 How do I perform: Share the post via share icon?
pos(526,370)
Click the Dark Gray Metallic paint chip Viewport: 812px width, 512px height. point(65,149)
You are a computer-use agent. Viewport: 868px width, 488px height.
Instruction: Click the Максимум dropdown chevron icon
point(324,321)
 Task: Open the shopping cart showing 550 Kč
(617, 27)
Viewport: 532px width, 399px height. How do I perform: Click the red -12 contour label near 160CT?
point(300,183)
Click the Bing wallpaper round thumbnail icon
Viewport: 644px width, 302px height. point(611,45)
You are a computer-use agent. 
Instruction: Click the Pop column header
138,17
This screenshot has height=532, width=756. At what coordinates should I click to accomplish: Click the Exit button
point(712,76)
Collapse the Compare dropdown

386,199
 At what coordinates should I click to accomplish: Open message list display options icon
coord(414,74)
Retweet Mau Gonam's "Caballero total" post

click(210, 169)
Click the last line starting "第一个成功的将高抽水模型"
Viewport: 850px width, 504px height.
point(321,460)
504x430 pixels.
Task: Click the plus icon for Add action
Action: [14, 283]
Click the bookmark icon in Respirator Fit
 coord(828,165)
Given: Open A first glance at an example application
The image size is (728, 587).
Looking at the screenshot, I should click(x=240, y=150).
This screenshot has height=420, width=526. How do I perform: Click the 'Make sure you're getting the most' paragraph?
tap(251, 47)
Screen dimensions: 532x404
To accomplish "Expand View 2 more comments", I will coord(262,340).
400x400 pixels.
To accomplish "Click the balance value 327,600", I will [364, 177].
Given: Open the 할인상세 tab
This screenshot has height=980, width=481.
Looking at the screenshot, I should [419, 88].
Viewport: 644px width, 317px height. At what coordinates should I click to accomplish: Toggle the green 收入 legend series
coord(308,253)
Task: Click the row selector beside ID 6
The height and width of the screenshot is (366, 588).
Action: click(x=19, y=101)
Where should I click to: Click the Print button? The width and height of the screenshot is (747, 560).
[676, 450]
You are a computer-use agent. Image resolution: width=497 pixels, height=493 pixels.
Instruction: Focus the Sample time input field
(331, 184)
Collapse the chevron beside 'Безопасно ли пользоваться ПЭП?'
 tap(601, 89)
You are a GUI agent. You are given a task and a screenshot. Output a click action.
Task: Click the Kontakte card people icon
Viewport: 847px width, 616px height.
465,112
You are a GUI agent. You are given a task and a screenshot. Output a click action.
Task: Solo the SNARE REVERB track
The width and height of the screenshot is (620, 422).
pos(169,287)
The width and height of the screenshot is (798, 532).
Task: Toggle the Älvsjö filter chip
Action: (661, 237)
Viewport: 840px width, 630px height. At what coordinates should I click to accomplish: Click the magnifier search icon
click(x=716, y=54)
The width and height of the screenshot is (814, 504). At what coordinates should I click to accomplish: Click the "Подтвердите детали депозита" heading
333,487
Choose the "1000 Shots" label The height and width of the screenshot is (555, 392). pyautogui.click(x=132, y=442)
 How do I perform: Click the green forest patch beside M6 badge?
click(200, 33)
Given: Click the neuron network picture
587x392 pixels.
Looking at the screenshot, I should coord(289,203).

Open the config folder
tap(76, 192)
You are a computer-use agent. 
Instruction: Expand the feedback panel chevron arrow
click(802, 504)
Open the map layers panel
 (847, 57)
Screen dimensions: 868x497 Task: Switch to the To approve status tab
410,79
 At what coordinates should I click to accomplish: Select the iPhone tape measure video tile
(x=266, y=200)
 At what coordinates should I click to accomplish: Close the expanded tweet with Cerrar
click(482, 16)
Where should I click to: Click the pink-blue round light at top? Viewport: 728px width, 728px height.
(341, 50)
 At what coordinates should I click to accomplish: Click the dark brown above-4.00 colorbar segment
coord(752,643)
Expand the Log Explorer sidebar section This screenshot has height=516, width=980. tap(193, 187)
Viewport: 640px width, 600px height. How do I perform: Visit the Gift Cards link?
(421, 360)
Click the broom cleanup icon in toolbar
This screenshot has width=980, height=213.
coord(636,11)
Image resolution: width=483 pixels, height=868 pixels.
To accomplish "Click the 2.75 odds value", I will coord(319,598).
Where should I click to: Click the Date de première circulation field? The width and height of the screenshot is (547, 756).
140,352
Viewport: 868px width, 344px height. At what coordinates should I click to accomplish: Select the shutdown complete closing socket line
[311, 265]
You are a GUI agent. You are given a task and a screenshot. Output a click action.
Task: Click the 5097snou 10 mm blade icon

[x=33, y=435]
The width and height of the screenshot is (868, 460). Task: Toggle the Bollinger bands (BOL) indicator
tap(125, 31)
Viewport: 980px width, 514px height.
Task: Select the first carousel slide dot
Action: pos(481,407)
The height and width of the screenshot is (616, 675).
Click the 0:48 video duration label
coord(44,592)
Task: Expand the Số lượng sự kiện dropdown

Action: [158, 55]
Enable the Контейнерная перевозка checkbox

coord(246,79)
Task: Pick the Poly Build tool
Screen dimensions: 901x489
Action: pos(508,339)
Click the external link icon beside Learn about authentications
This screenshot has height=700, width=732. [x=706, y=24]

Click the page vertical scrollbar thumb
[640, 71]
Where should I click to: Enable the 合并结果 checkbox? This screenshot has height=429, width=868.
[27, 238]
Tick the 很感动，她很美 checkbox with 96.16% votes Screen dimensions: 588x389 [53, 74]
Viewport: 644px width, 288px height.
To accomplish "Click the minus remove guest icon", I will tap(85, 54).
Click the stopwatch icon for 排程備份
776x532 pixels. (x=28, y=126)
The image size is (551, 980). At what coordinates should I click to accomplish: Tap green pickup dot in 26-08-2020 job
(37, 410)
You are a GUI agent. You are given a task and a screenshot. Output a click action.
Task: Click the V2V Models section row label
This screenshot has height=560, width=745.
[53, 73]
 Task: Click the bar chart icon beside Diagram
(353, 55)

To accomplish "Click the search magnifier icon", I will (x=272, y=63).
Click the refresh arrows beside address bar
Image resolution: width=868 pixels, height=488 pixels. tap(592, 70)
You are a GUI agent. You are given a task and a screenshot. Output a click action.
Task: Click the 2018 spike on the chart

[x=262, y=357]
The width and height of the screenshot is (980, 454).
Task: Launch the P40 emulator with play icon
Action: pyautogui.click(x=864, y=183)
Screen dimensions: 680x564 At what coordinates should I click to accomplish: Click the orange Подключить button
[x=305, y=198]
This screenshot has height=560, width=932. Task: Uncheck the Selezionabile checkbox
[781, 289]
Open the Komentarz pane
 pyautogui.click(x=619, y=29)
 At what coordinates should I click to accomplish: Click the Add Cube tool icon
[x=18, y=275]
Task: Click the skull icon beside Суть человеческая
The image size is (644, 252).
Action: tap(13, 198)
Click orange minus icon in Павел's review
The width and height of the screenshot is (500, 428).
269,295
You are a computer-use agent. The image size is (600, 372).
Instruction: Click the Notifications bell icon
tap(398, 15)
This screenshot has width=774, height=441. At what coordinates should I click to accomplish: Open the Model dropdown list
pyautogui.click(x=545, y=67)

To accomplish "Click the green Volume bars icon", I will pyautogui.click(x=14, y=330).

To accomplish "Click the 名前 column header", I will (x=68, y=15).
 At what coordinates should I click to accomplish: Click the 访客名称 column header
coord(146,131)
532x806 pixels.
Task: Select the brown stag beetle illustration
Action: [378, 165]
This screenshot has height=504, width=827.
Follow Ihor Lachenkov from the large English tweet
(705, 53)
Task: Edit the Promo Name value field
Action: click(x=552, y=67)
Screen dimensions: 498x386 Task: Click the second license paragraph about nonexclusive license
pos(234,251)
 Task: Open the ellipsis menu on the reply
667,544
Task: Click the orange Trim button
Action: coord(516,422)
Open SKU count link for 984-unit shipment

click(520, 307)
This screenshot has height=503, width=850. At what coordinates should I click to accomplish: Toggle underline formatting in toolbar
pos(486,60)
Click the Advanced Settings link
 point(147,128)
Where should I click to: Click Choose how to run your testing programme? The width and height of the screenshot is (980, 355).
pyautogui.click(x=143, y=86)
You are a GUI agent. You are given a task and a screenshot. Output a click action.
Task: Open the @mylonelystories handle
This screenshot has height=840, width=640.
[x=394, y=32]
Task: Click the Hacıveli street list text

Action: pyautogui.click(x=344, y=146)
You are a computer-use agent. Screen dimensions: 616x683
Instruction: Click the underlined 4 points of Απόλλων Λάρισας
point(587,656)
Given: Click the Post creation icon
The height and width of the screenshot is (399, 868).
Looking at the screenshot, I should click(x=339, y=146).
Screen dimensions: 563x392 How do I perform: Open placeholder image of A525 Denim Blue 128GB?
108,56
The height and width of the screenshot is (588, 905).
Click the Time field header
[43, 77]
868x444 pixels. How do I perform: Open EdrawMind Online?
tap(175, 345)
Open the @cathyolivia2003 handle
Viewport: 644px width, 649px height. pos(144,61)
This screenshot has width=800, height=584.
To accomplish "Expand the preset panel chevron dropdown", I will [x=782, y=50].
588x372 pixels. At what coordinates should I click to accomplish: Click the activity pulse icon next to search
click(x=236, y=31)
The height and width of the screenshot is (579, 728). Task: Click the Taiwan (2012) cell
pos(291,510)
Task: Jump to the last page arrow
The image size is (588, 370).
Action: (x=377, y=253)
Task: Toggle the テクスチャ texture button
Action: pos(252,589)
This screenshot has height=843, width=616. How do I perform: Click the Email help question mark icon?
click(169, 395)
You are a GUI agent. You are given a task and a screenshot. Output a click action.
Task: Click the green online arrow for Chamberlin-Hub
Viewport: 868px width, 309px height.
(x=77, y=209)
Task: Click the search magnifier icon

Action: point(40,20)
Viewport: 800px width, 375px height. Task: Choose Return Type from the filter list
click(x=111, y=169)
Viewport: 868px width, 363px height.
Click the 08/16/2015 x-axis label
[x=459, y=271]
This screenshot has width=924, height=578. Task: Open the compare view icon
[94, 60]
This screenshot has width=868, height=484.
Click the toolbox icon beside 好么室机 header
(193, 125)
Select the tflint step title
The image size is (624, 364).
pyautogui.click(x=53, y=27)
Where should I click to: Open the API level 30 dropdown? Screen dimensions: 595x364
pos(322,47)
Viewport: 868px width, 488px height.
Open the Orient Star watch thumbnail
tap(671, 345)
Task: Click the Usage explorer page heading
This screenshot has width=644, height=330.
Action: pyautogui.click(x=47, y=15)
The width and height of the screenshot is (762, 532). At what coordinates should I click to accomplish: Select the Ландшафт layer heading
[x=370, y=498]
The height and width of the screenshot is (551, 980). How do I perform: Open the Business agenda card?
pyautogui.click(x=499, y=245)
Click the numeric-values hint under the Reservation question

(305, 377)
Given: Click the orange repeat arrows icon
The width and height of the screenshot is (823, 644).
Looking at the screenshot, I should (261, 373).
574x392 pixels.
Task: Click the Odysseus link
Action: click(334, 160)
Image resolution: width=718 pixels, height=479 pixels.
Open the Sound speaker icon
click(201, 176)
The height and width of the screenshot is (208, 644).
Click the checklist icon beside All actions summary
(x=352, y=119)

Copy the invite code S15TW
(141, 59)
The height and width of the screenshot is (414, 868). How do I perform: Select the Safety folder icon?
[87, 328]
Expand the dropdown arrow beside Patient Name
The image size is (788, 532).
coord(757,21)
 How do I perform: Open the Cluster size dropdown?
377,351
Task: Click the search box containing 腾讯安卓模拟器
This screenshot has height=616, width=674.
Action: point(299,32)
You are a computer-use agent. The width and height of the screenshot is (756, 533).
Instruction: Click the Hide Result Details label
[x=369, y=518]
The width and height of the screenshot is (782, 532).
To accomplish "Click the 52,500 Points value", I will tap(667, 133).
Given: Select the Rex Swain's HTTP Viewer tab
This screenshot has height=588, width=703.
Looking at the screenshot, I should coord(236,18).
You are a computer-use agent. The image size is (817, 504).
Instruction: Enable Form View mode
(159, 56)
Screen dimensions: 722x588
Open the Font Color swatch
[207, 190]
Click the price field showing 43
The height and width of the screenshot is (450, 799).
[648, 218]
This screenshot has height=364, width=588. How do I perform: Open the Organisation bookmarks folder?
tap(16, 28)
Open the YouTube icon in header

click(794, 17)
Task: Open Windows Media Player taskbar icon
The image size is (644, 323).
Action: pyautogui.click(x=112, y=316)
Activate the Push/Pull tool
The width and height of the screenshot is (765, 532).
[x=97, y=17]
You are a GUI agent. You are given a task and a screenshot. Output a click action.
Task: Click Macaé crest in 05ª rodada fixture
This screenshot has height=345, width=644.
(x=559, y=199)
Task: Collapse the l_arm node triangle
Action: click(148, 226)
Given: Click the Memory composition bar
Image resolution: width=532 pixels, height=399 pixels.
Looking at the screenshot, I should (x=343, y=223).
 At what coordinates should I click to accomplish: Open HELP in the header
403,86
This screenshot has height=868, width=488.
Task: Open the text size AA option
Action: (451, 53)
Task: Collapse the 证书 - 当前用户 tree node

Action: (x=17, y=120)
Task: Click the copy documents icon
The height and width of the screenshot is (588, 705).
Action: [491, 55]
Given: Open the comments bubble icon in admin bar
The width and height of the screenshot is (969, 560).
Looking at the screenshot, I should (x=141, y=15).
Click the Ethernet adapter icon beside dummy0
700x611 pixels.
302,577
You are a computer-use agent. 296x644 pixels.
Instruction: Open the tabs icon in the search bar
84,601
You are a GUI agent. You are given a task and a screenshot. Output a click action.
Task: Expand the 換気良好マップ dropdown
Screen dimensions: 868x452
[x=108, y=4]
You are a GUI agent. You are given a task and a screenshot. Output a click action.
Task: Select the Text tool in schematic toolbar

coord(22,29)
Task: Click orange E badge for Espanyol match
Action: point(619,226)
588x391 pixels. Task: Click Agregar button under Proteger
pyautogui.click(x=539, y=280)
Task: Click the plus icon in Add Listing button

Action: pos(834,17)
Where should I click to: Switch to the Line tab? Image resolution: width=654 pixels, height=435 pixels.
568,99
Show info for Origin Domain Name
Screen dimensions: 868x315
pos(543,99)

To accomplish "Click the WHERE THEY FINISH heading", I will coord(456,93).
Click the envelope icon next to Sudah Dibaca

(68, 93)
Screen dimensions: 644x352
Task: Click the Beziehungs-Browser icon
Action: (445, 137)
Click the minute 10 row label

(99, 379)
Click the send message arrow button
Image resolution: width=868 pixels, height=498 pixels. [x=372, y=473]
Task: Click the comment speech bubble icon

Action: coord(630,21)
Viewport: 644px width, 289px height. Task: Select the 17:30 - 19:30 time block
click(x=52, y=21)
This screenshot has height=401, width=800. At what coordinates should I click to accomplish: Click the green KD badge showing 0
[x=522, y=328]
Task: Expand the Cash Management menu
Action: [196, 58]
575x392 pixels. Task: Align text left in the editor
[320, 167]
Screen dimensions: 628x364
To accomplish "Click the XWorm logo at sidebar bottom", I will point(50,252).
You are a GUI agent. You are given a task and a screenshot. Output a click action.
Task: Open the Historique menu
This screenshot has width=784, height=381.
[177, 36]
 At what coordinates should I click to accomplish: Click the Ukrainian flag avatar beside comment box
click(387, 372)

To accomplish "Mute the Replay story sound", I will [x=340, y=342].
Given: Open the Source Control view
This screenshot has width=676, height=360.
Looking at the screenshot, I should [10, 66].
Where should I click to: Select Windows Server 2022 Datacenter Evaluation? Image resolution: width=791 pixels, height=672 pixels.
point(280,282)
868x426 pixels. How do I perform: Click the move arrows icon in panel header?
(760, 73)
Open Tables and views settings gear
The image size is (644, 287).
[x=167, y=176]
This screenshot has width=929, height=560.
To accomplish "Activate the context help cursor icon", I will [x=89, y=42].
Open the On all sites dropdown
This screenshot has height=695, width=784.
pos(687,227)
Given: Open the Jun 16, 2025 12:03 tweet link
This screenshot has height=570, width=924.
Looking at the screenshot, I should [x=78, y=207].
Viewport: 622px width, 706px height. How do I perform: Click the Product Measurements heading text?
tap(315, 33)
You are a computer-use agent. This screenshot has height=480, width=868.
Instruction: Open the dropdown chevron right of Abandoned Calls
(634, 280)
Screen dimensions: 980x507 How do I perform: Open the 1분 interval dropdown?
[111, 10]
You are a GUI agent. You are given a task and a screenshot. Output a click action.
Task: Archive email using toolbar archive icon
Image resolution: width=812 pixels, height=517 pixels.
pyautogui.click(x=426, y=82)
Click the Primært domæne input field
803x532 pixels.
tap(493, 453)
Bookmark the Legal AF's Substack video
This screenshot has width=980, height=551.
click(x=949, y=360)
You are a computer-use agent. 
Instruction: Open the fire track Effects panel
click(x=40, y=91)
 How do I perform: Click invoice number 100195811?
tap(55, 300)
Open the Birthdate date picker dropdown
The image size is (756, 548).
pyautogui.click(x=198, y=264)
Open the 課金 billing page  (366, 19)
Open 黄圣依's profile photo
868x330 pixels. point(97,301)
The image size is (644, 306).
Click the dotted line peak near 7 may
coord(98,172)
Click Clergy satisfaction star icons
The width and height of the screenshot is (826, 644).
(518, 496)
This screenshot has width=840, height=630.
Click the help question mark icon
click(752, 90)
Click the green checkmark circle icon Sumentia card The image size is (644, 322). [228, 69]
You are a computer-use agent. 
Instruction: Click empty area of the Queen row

> **TASK REQUIREMENTS**: Your response should be the lines of the entries above that include the string "sidebar".

> **ANSWER TO THIS TASK**:
Expand the Log Explorer sidebar section This screenshot has height=516, width=980. tap(193, 187)
To accomplish "Click the XWorm logo at sidebar bottom", I will point(50,252).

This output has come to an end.